The Golden Joule – Get the Best Out of Your Batteries

Posted on Aug 26, 2021 by Alex Fice

No matter how efficient low-energy lights become, or how high-resolution a camera’s picture, specs mean nothing when the batteries are flat. Here are the latest innovations to power your whole crew

Words Phil Rhodes / pictures various

Not long ago, a camera only consumed power when it was running, unless you wanted the illuminated frame lines switched on. Now, it takes 50 watts just to look through the lens.

As cameras have become more capable and power-hungry, we’ve leapt enthusiastically for battery-powered lighting – there are more exciting ways to make charged batteries into flat ones than ever before. The convenience is hard to overstate – lights are often walked into place with a battery on a stand – and there’s some brand new ideas involving power supplies that would usually require a generator. Now, they might not.

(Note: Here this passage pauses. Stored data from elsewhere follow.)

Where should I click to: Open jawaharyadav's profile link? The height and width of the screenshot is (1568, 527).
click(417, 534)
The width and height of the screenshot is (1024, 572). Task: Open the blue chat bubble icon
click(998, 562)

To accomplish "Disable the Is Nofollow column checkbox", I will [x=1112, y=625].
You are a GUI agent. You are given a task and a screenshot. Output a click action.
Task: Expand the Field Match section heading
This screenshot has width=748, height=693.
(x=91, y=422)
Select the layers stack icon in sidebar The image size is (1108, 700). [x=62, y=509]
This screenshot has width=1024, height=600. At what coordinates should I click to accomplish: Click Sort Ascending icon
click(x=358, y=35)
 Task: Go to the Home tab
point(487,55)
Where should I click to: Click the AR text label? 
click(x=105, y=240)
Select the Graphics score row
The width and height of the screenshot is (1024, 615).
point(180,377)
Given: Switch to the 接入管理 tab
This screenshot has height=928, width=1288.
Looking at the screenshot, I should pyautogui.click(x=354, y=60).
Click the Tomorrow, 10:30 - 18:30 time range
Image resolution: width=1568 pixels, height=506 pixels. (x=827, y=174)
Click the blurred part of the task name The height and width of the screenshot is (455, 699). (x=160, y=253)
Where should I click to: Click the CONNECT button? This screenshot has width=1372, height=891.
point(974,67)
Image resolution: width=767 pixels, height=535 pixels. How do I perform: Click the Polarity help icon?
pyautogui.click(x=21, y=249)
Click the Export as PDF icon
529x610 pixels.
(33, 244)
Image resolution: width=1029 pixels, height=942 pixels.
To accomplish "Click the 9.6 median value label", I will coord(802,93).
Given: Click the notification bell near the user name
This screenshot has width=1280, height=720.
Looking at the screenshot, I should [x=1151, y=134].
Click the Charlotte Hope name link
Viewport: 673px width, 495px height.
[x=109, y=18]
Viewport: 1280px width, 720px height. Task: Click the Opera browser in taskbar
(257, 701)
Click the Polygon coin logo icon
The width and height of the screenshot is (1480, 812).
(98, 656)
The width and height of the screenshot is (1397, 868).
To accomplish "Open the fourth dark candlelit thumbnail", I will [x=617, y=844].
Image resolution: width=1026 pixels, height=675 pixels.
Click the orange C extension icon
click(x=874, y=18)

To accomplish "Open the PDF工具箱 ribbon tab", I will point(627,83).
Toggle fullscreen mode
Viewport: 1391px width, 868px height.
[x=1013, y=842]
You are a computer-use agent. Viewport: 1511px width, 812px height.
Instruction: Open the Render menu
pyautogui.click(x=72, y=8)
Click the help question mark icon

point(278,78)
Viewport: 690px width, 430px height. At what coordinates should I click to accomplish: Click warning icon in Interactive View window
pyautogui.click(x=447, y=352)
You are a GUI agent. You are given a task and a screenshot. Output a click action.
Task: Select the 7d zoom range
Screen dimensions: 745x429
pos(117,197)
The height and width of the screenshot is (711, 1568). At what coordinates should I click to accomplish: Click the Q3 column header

If one company is best demonstrating the industry’s evolution in supporting cameras of different shapes and sizes, it’s stalwart Anton/Bauer. The product line is split approximately in two: the high-end, cinema-orientated Dionic range, and Titon batteries intended for broadcast work. The most capable are the 26V 240Wh blocks, which can cover all the biggest cinema cameras.

Anton/Bauer’s batteries are subject to a lot of real-world testing around performance and longevity

Perhaps the most unexpected entry is the diminutive Titon Base, a book-shaped battery intended to sit underneath a DSLR-shaped camera. Anton/Bauer often shows it attached to the bottom of the Blackmagic Pocket Cinema Camera 6K. It’s a tidy option, with a lot of different outputs, suiting people looking to keep the most portable cameras running for longer than their tiny internal batteries will allow, while running some accessories, too.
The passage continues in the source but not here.